La teoria relazionale affronta la questione in un modo del tutto diverso: maschile e femminile sono connotati biologici più o meno marcati in ciascun individuo e nel corso della vita sono soggetti a un processo di evoluzione. La prima e fondamentale fase di questo processo consiste nella scoperta del paterno come evoluzione del maschile e del materno come evoluzione psicologica ed esistenziale del femminile. La maturazione e la sovrapposizione dei diversi punti di vista e dei diversi stili di vita modulerà poi la iniziale irriducibilità delle due condizioni, consentendo a un padre di capire una madre e viceversa. E anzi è proprio l’evoluzione e la diversificazione dell’affettività, che si esprime soprattutto nei momenti di bisogno e di assenza dell’altro, a far maturare nella madre la possibilità e la capacità di svolgere un ruolo anche paterno e viceversa.
La corrosione del significato di mascolinità e di femminilità non fa evolvere i modelli archetipi della paternità e della maternità (e della coniugalità) e rischia, invece, di far regredire l’umanità alle esperienze relazionali dell’orda primordiale, precedenti la formazione della coppia riproduttiva umana.

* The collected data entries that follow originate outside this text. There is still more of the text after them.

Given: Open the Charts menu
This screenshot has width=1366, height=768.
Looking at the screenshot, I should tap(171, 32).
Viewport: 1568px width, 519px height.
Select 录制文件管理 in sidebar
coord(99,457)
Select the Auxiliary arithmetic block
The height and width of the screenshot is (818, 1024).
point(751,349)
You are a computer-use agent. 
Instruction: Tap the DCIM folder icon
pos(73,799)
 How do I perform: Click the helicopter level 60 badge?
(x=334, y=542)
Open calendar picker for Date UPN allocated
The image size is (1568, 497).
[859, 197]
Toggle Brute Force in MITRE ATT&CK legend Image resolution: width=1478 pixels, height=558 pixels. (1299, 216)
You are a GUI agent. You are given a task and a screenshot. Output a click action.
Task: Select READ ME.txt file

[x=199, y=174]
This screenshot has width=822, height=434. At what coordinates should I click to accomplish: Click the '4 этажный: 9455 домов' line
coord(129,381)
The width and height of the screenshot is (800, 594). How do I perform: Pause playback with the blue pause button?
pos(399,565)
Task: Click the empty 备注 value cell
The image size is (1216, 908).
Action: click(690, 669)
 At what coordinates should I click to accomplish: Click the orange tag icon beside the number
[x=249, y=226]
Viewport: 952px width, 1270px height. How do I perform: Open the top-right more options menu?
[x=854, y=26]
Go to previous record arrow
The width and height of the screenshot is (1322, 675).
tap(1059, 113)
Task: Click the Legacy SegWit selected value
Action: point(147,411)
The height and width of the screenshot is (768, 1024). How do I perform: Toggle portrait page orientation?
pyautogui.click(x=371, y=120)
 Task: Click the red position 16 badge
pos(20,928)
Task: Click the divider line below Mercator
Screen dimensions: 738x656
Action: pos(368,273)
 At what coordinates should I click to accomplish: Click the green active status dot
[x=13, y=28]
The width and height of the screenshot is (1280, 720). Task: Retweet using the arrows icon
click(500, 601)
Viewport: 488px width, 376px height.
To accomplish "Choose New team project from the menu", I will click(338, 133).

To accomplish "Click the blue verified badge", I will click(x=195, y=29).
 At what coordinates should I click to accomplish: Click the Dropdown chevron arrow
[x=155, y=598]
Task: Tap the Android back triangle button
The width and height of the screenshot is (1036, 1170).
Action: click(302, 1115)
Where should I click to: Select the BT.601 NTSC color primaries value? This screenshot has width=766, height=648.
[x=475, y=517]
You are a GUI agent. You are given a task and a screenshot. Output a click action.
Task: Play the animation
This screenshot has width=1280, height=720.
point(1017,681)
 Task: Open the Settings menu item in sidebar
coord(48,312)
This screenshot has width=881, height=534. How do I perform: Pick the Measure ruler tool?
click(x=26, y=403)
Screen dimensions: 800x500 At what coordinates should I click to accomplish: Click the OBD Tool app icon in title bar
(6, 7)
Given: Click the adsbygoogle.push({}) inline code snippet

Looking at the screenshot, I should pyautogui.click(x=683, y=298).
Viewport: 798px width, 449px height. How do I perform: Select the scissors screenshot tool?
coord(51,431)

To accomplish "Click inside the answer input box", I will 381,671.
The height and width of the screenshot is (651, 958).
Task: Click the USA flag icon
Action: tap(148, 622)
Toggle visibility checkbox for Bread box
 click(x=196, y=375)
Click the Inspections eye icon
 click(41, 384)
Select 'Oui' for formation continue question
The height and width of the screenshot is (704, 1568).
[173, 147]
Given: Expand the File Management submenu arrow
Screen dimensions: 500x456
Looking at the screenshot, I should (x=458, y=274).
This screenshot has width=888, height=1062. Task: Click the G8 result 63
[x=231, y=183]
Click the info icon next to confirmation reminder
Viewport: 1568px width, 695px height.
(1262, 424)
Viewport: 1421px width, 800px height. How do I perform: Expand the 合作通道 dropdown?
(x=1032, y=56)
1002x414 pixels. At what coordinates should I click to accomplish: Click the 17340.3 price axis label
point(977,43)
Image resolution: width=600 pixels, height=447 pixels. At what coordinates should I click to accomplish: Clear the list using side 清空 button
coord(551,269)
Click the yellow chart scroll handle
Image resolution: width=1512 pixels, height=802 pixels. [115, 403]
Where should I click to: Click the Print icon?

Sul piano naturale il maschile e il femminile sono indispensabili alla riproduzione della vita biologica sia praticamente (il concepimento e il parto) sia concettualmente (per quanto avanzate, le tecnologie riproduttive dovranno in ogni caso combinare le due emi-eliche del DNA). Sul piano affettivo la relazione, anche solo simbolica, tra caratteristiche paterne e caratteristiche materne produce la sostanza relazionale dell’affiatamento interpersonale che orienta la costruzione della personalità dei figli. Una omogeneizzazione a priori delle caratteristiche, dei comportamenti e dei valori ascrivibili al maschile e al femminile quale quella proposta dall’approccio delle teorie di genere rischia di destrutturare lo spazio di relazione tra diversi che viene riempito dalla sostanza relazionale creata di volta in volta dall’incontro. In particolare, una educazione alla affettività basata su criteri di omogeneizzazione di maschile e femminile anziché sul riconoscimento e sull’accettazione delle rispettive diversità impone nella mente dei bambini e dei giovani un modello di relazione virtuale tra gli esseri umani che non corrisponde alla reale solidarietà tra viventi. Un approccio di questo tipo consegna le nuove generazioni al pensiero magico (“le cose sono sicuramente come voglio io”) e rende ancora più arduo il raggiungimento della sostanza relazionale sublime, la sola a garantire un’autentica purificazione degli archetipi negativi. Per questo motivo diventa indispensabile l’oggettivazione scientifica dell’irradiazione affettiva e la sua misurazione a partire dalle capacità empatiche dell’individuo.
29/01/2017
[1] Lyotard vede la fine definitiva della modernità nell’Olocausto, cfr. Lyotard J.F., (1981), La condizione postmoderna, Feltrinelli, Milano. L’epoca attuale assumerà probabilmente la denominazione di web society.
[3] Wikipedia, (2016). Pansessualità. C’è da notare che l’elenco delle tipologie di gender tende a espandersi. LGBT è diventato LGBTTIQQ2SA ed inoltre il conteggio dei tipi di gender è arrivato a 58.
[2] Paolo Valerio, A. A. (2015). Lesbiche Gay Bisessuali Transgender. Una guida dei termini politicamente corretti. Napoli: Comune di Napoli.